▸ 課題
資料の「View the 906」を含む行から「(1097, 353)」を含む行までを、両端の行も含めて一字も変えずに書き写してください。

━━━ 抽出データ ━━━

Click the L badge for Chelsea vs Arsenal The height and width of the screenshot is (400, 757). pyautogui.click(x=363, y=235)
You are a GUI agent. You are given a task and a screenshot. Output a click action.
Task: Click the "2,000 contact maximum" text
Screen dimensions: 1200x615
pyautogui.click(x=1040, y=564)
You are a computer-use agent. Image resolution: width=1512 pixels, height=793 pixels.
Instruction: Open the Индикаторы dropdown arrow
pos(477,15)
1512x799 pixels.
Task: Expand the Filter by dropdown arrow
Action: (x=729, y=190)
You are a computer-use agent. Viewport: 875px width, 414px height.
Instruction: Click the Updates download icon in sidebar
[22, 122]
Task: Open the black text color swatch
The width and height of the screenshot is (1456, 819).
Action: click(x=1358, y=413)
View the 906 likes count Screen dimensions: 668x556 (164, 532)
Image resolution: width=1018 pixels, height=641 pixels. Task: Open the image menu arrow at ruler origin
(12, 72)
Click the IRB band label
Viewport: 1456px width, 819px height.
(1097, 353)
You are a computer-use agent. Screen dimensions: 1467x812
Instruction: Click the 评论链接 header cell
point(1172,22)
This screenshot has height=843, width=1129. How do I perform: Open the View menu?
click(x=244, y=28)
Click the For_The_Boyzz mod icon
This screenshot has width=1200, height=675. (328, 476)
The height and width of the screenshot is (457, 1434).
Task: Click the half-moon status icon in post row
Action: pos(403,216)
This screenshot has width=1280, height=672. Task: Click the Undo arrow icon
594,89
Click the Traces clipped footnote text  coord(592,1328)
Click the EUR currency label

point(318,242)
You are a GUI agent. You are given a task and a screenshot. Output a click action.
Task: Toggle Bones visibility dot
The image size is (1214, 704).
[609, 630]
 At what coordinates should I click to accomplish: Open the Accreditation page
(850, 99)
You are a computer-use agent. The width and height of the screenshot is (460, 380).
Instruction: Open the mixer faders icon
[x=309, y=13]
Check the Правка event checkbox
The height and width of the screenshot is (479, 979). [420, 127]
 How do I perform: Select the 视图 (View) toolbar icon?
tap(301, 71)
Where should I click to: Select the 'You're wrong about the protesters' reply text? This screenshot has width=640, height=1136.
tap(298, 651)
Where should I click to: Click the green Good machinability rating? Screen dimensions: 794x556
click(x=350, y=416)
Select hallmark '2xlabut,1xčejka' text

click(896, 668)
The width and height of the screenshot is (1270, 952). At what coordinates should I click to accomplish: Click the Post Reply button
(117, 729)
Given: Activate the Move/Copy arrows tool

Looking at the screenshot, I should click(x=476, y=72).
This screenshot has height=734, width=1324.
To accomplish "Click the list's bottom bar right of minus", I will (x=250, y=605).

━━━

▸ 出力結果
View the 906 likes count Screen dimensions: 668x556 (164, 532)
Image resolution: width=1018 pixels, height=641 pixels. Task: Open the image menu arrow at ruler origin
(12, 72)
Click the IRB band label
Viewport: 1456px width, 819px height.
(1097, 353)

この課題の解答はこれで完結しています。